To do that we’ve set up an Advisory Board, but one with teeth. Their core goal is to be that honest friend that we wanted – one who shares our goals and ideals but is willing and able to criticise us when they disagree. But they will also have the power to make a difference to what we do. Cutting to the chase, this is what we’ve agreed:

  • The Advisory Board would be consulted on key strategic directions, to help ensure that OpenCorporates/Chrinon Ltd (the company behind OpenCorporates) acts in the wider public interest.
  • The Advisory Board would be a resource for OpenCorporates to ask for advice, e.g. on policy where there’s a balance of competing interests (privacy etc).
  • The Advisory Board would normally keep its discussions with OpenCorporates private, but could go public if it strongly felt OpenCorporates was behaving badly, or going in the wrong direction.
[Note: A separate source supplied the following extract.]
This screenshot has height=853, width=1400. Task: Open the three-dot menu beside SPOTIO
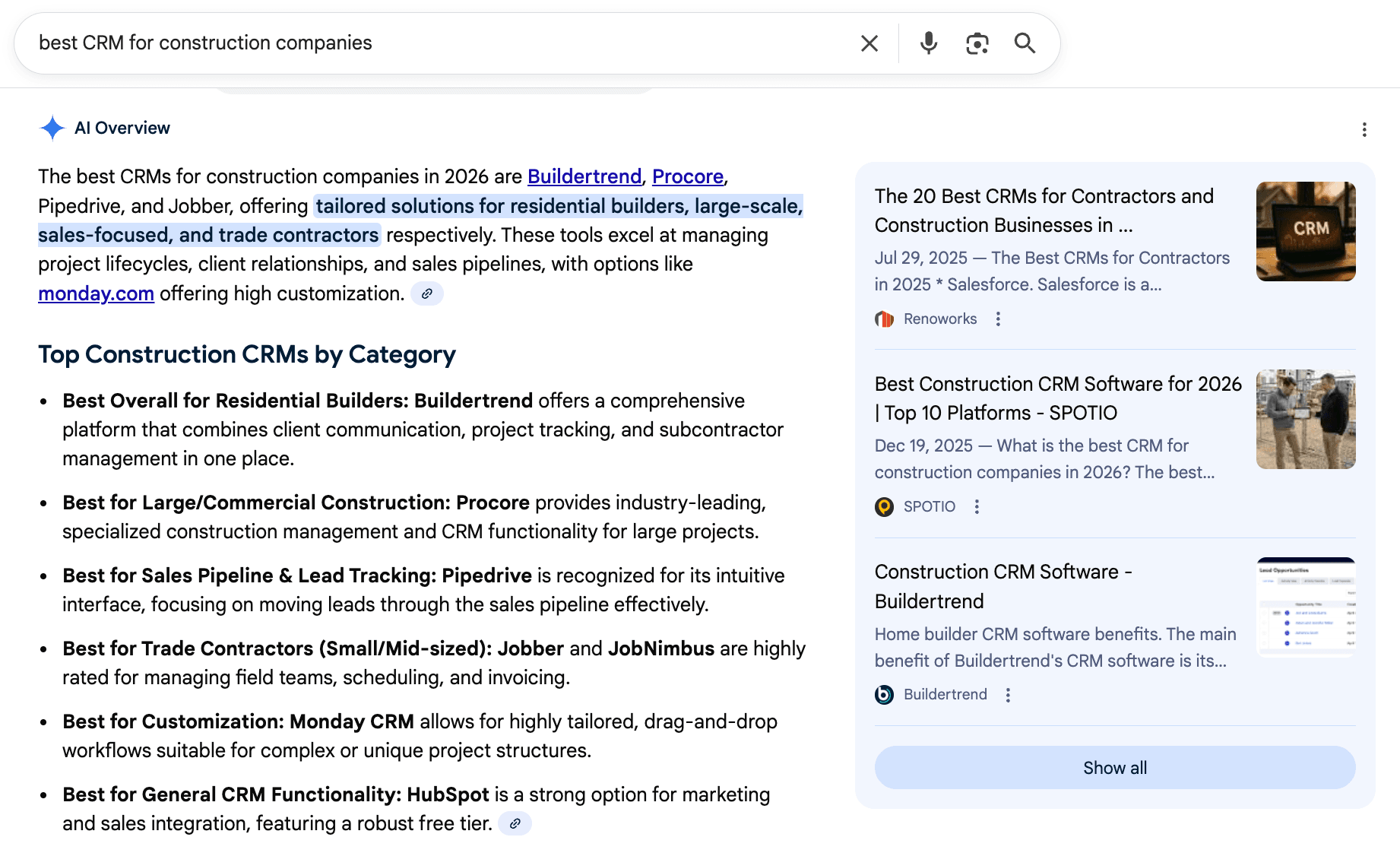(x=977, y=506)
Prior to doing that it would engage with OpenCorporates to try to find a mutually acceptable solution.
  • The Advisory Board would be regularly given a data dump of the entire OpenCorporates database (which is under the ODbL licence), which it could release to the community in the case that either OpenCorporates went into liquidation, or dissolved in some other way, or should OpenCorporates have veered sufficiently from acting in the wider public interests the Board felt it necessary to help create a fork of the project.
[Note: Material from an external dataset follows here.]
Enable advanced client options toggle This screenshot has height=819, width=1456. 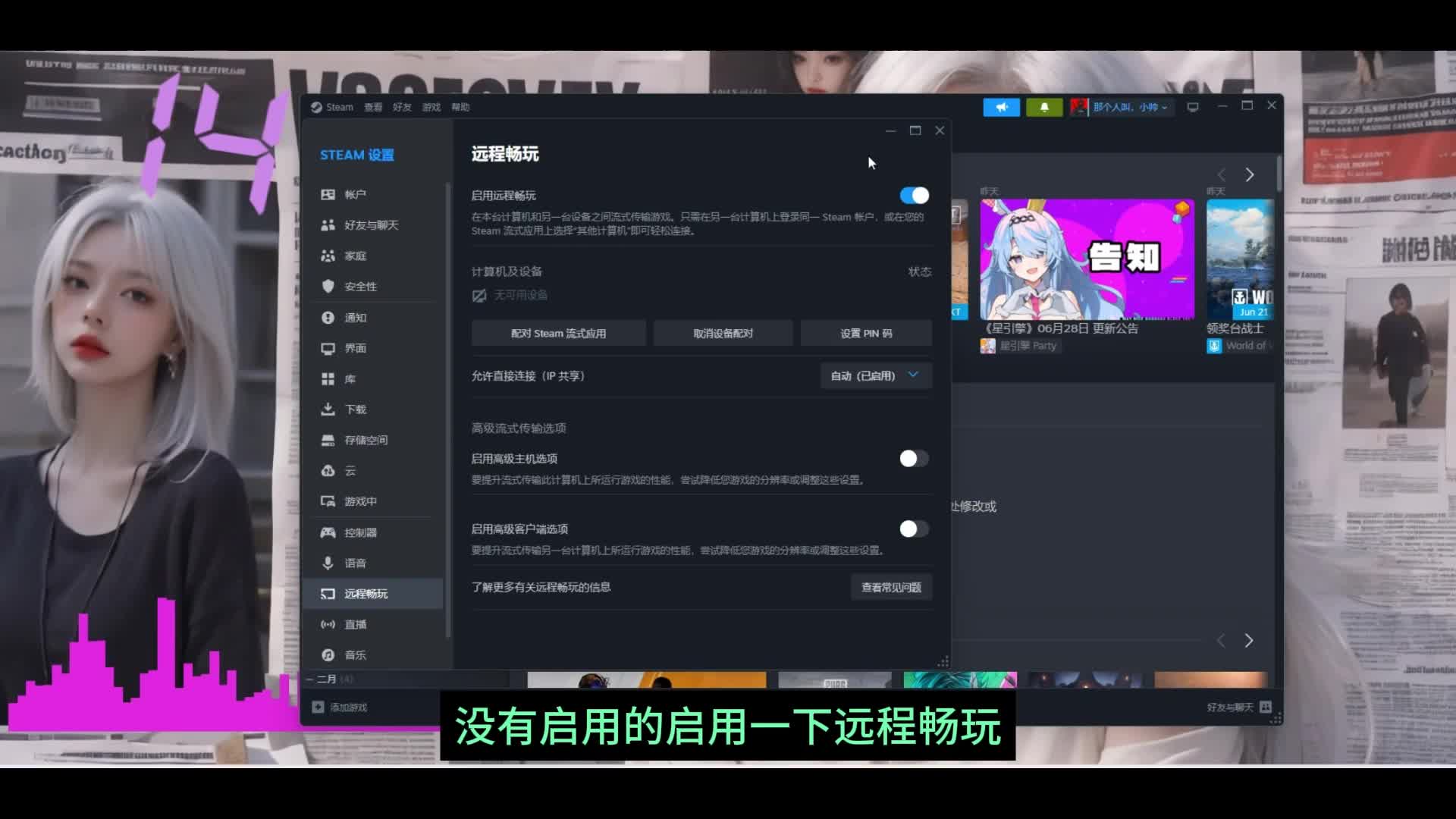[x=914, y=529]
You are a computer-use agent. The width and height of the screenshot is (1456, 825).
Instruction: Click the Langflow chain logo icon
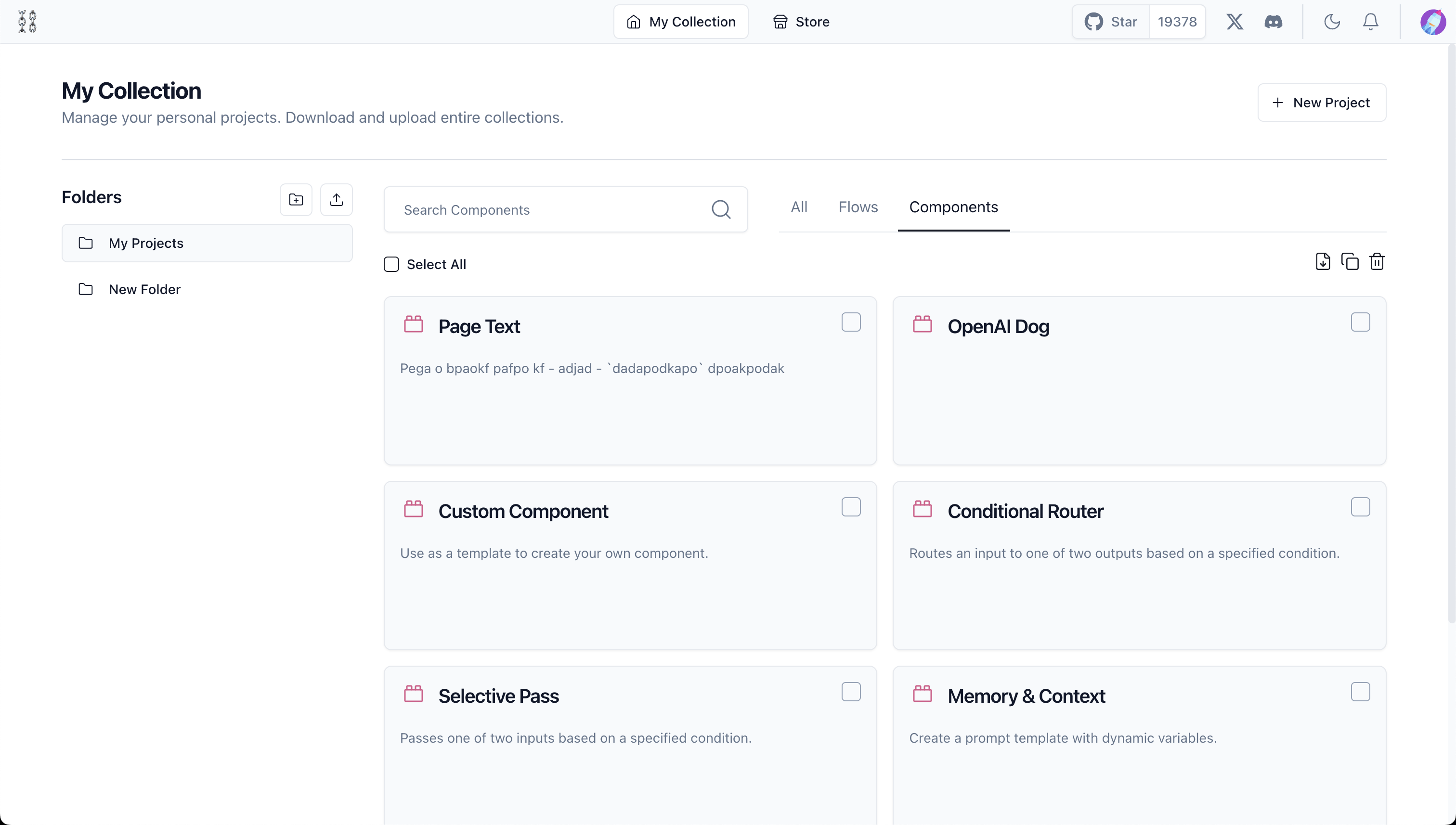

We think this goes further than any other similar project, and helps ensures that we always keep central that goal of opening company data for the public good.
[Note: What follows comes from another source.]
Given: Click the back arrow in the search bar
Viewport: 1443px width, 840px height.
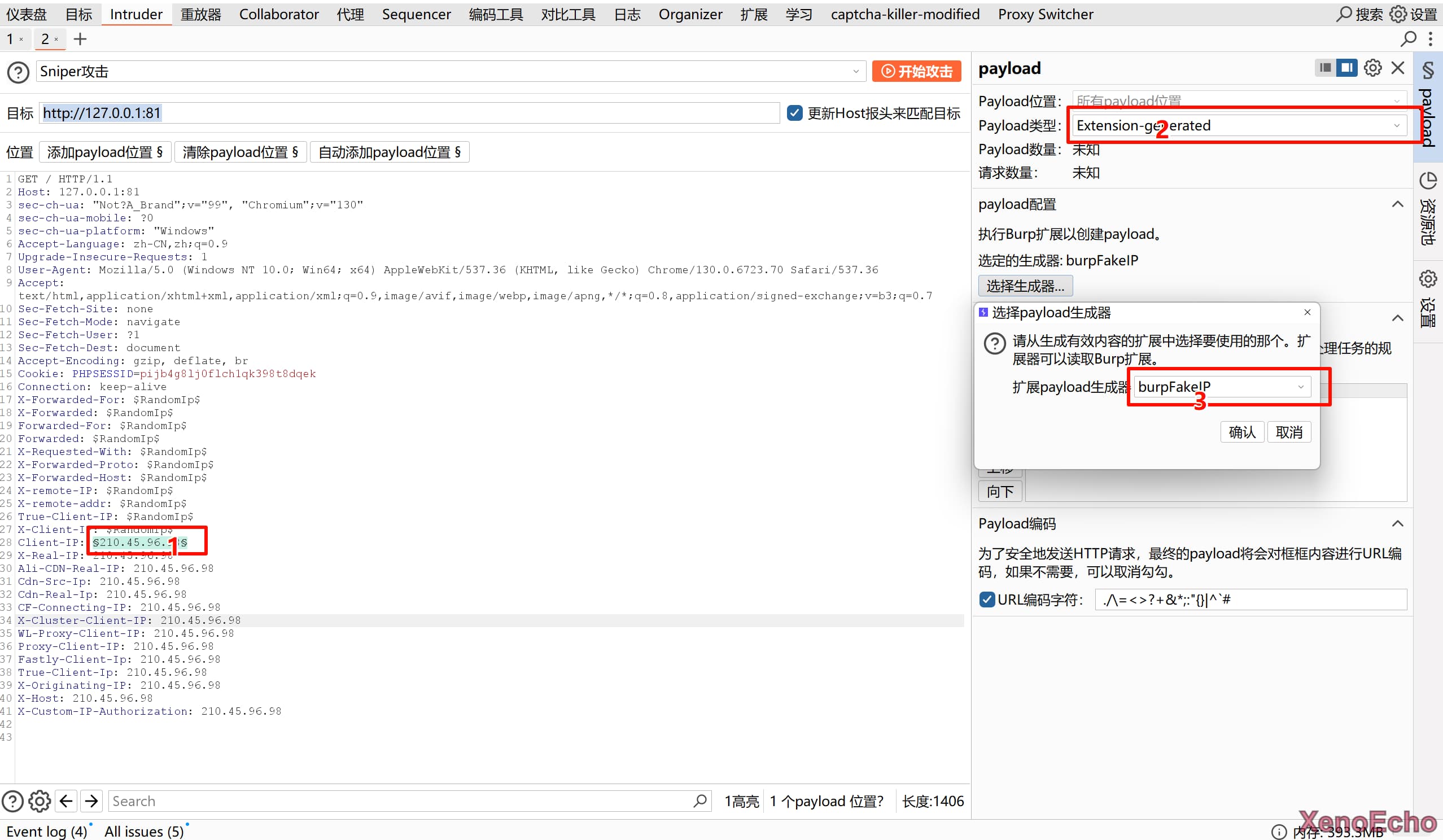Looking at the screenshot, I should [66, 800].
There are currently three members of the board, all of whom have exceptional credentials in the open data and transparency world. We may well appoint further members to the board (with the agreement of the existing members) in the future, for example to widen the area of expertise. The members are:

  • David Eaves David needs no introduction to the open data community, and his 3 Laws Of Open Data were a key influence on us, but he describes himself as “a public policy entrepreneur, open government activist and negotiation expert”. He is retained by several governments to advise on open government and open data, works with two spin-offs of the Harvard Negotiation Project and advises businesses on open source strategies and community management.
  • Kaitlin Lee Kaitlin is the senior developer for the Subsidyscope, Clearspending and Six Degrees of Corporations projects at the Sunlight Foundation. She researches transparency related issues in several areas of federal spending, including tax expenditures, risk transfers and contracting. She holds a B.S. in Applied Math from Johns Hopkins.
  • Andrew Stott Andrew was the UK’s first Director for Transparency and Digital Engagement.  He led the work to open government data and create data.gov.uk; and after the 2010 Election he led the policy development and implementation of the new Government’s commitments on Transparency of central and local government.
    Following his formal retirement in December 2010 he was appointed to the UK Transparency Board to continue to advise UK Ministers on open data and e-government policy.  He also advises other governments both bilaterally and through the World Bank and the World Wide Web Foundation.

In fact the Advisory Board has already proved invaluable to us in numerous discussions, and helped us draw up the OpenCorporates principles. They also provide an important reassurance to the rest of the community, and perhaps even a template for other open data organisations too.